Entries supplied.
========

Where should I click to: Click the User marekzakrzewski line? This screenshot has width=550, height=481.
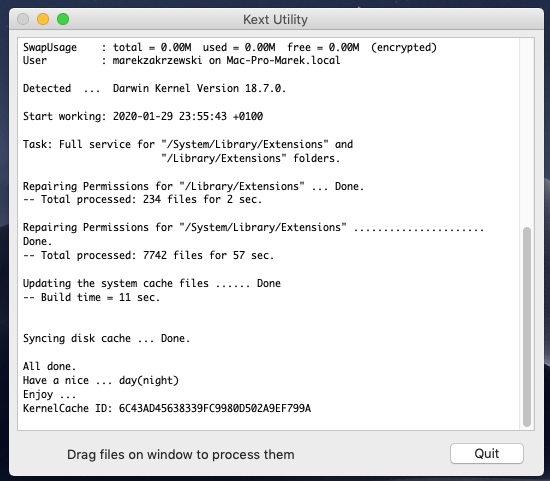pos(182,60)
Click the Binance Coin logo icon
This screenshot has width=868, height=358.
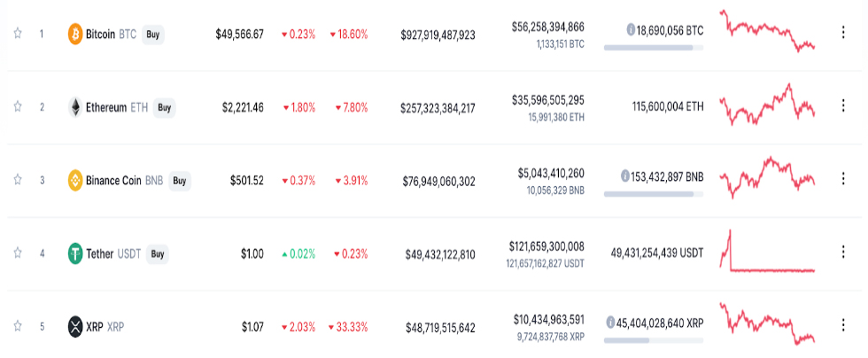tap(75, 181)
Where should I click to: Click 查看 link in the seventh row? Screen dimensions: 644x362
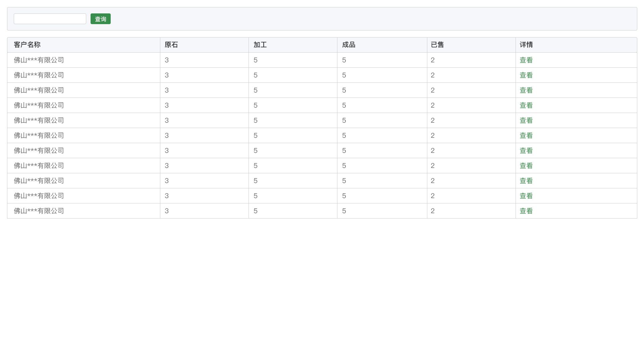click(526, 150)
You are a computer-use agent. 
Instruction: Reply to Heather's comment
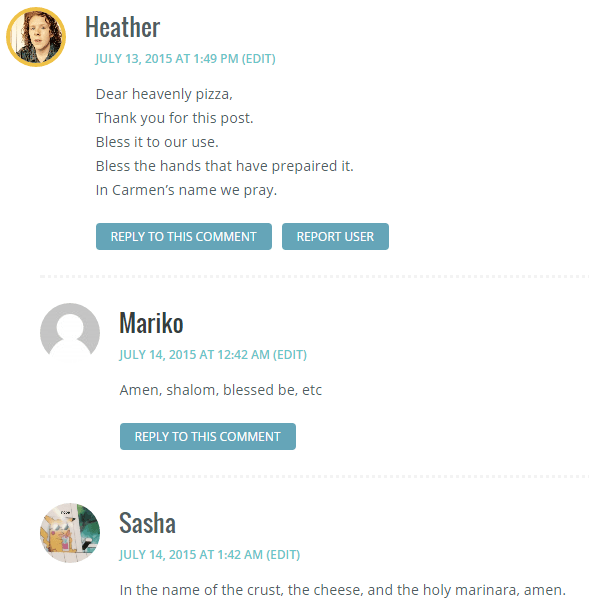184,237
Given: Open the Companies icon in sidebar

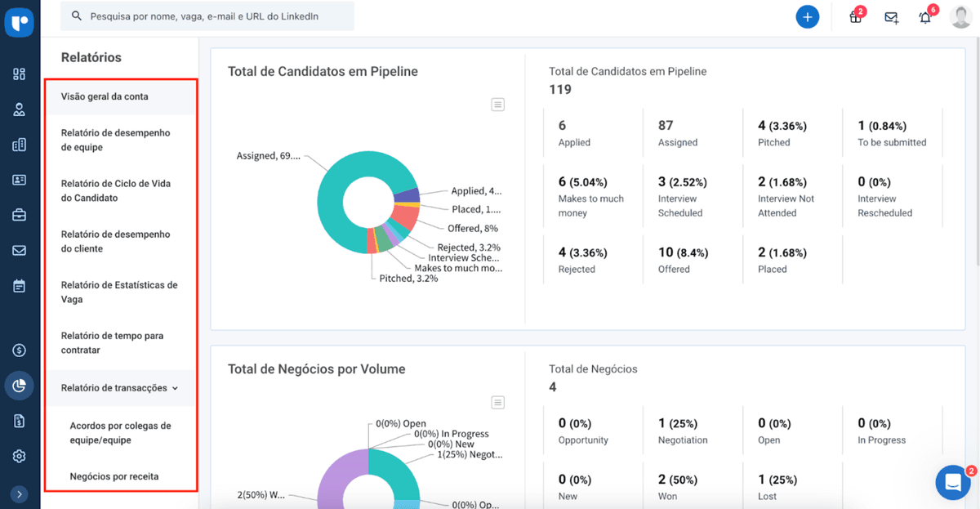Looking at the screenshot, I should coord(18,145).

========

Work to be completed.
With the pictures removed, return each record above exactly as given.

Output below.
Where should I click to: Click the User marekzakrzewski line? This screenshot has width=550, height=481.
pos(182,60)
Click the Binance Coin logo icon
This screenshot has width=868, height=358.
tap(75, 181)
Where should I click to: Click 查看 link in the seventh row? Screen dimensions: 644x362
click(526, 150)
You are a computer-use agent. 
Instruction: Reply to Heather's comment
184,237
Given: Open the Companies icon in sidebar

Looking at the screenshot, I should coord(18,145).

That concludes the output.